Part of building a peaceful and less violent country involves building respect for and value for human life amongst South Africans. One way in which the police themselves can contribute to this is through addressing the issue of preventing police action and custody deaths. Protecting and defending human life should be understood as central to the role and values of the police.
At the same time it must be acknowledged that high levels of violent crime place major demands on the police in terms of the use of force. Ensuring police professionalism means that the police will be assisted to meet the challenge presented by high levels of violent crime in a manner which seeks to minimise the cost in terms of police and other human lives.
Measures which are adopted to prevent police action and custody deaths should be linked to measures intended to promote the safety of SAPS members. In particular the focus on the use of force should integrate a concern with the safety of the police with measures to promote the prevention of these deaths.

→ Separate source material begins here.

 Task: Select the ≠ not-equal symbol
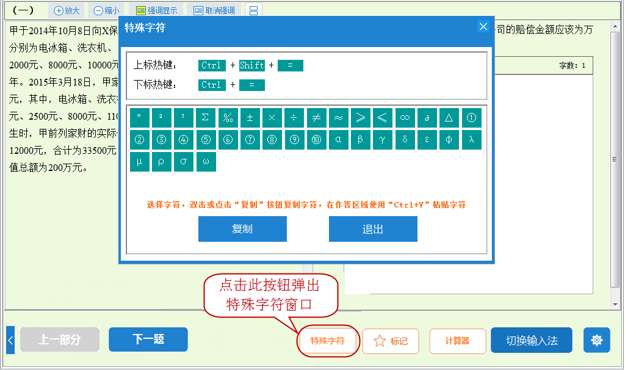tap(316, 117)
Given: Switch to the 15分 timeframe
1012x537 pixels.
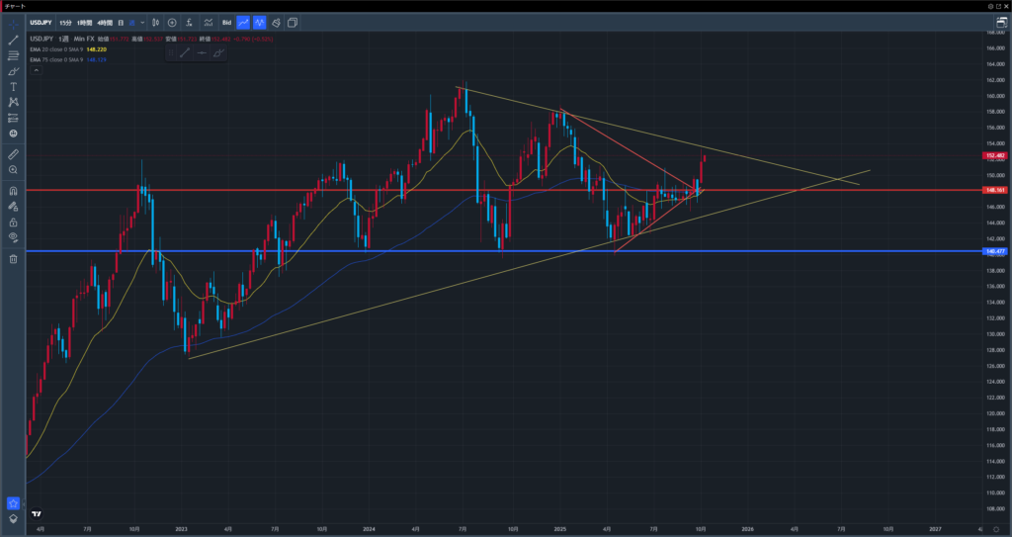Looking at the screenshot, I should coord(65,22).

Other measures which can assist the police in preventing deaths as well as in ensuring their own safety include in-service training and better access to non-lethal weapons. The current SAPS system for the investigation of shooting incidents can also be improved both to assist members to learn how to avoid the unnecessary use of force and to improve police safety.
There is little doubt that many of these deaths can be prevented by improving police practice in relation to the use of force and the management and care of persons in custody. Placing greater emphasis on providing rapid medical care to injured and sick persons in custody is another one of the readily implementable types of measures which can contribute to reducing the rate of these deaths. Improved standards in relation to securing and searching people who are taken into custody can also assist specifically in preventing deaths in police custody.

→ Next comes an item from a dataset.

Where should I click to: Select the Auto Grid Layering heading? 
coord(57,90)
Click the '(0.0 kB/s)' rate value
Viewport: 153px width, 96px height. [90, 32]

It is clear that some of these deaths are caused by unlawful police actions and there is therefore clear value in investigation and monitoring by the ICD. What needs to be recognised however is that while the ICD plays an important role by investigating these deaths the problem primarily needs to be addressed by improving practice within the SAPS.
The ICD is required by law to investigate all of these deaths. As a result they tend to be seen as the "ICD's responsibility". In order for the number of these deaths to be reduced, responsibility for prevention needs to be shared by all concerned. This includes commitment from SAPS management and ordinary SAPS members to improving SAPS practice in preventing deaths.
David Bruce is a Senior Researcher in the Criminal Justice Programme at the Centre for the Study of Violence and Reconciliation.